Studies in Mice Have Shown That Resident Memory Cells (T_RM) $\alpha$

Studies in mice have shown that resident memory cells (T_RM) most often take up permanent residence in the tissue where the initial infection that produced those memory cells occurred. In this location, they are poised to respond rapidly should that infection re-occur in that same location. In contrast, central memory cells (T_CM) are primarily found in secondary lymphoid organs, where they can be activated to proliferate and differentiate into effector cells when stimulated by antigen-bearing dendritic cells following re-infection. The third subset of memory cells, effector memory cells (T_EM) , are recirculating cells that can readily enter tissues at sites of inflammation or infection and are poised to rapidly respond to re-infection.

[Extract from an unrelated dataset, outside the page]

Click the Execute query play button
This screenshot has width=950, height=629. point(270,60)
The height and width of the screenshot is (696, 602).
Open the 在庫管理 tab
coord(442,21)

The subset of T_EM cells provides an important component of protective immunity to re-infection by the same pathogen because:

A) They are the only memory cell subset that can produce effector cytokines within a few hours of antigen re-encounter.
B) They are able to respond to S1PR1 and enter the blood circulation rapidly upon re-infection.
C) They express the integrin $\alpha$ _E $\beta$ ₇ that binds to integrin ligands expressed on epithelial cells.
D) They can protect against re-infection that occurs in a different site in the body than the primary infection.
E) They can simultaneously express cytokines associated with all three effector T cell lineages.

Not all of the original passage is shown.